┌─ Input data

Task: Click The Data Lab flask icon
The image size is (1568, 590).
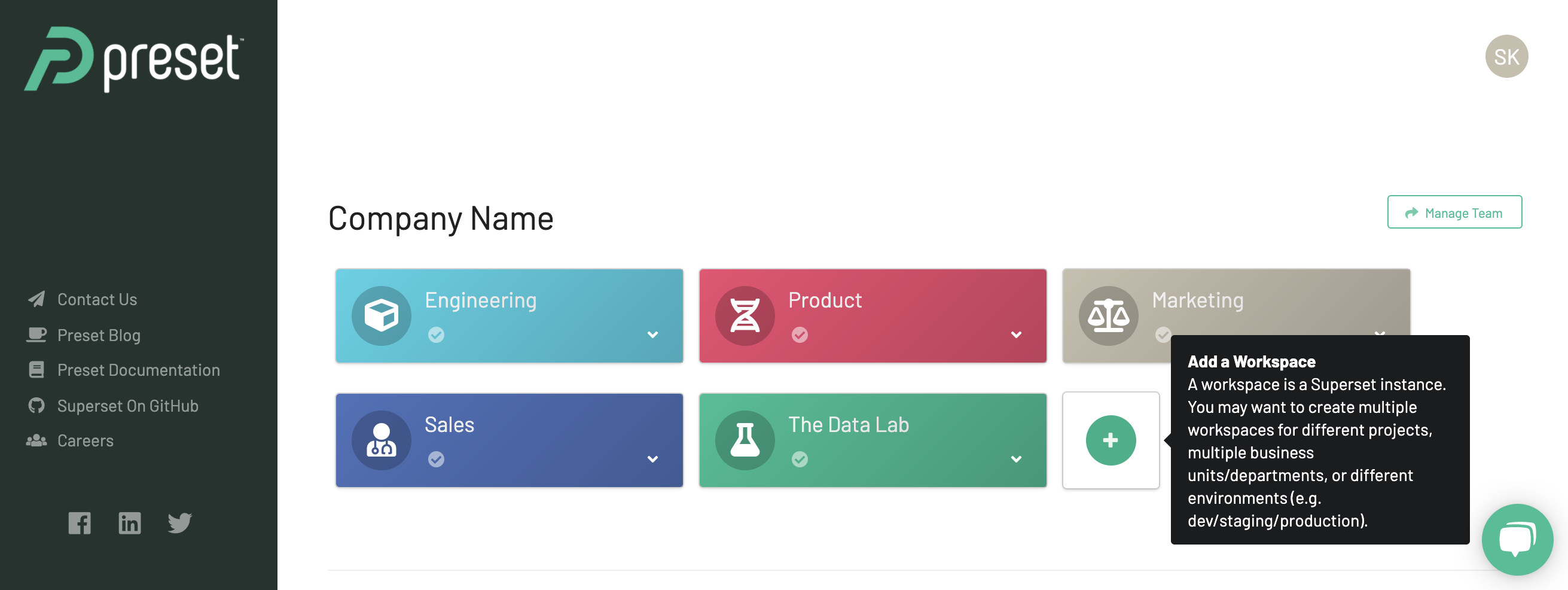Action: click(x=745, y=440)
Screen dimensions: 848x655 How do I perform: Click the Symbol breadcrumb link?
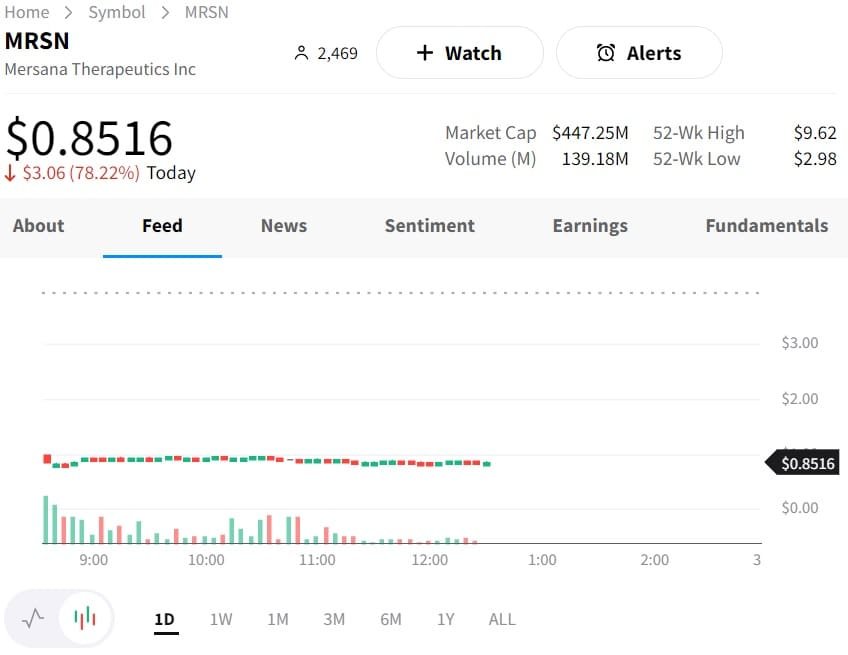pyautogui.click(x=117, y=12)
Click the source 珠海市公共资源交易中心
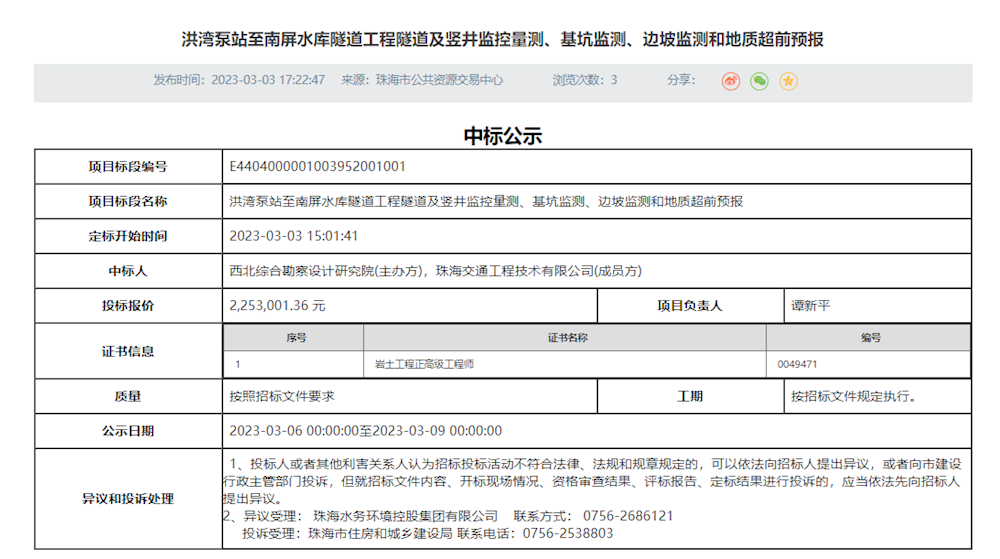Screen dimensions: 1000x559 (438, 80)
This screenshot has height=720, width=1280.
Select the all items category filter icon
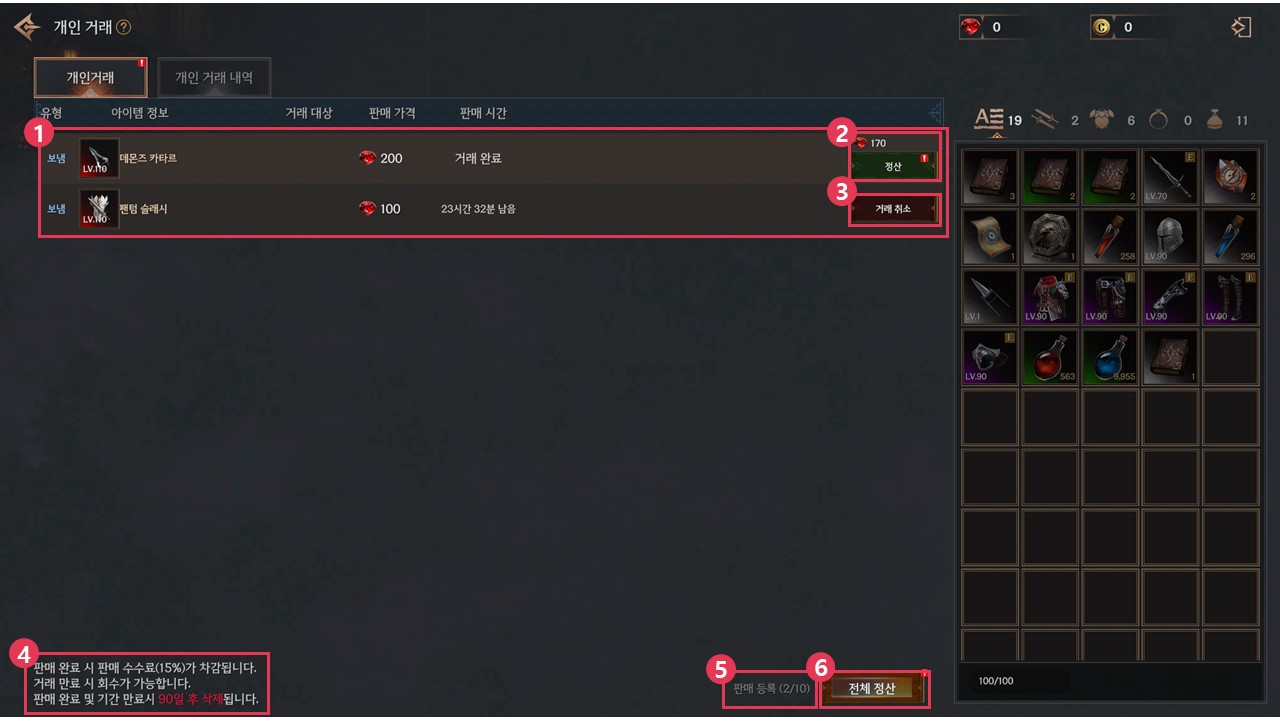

└─

Your objective:
Retype the records above exactly, and keep any picture out of what you write.

Answer to the exercise:
Task: Click The Data Lab flask icon
The image size is (1568, 590).
Action: click(x=745, y=440)
Screen dimensions: 848x655 How do I perform: Click the Symbol breadcrumb link?
pyautogui.click(x=117, y=12)
Click the source 珠海市公共资源交易中心
Screen dimensions: 1000x559 (438, 80)
This screenshot has height=720, width=1280.
Select the all items category filter icon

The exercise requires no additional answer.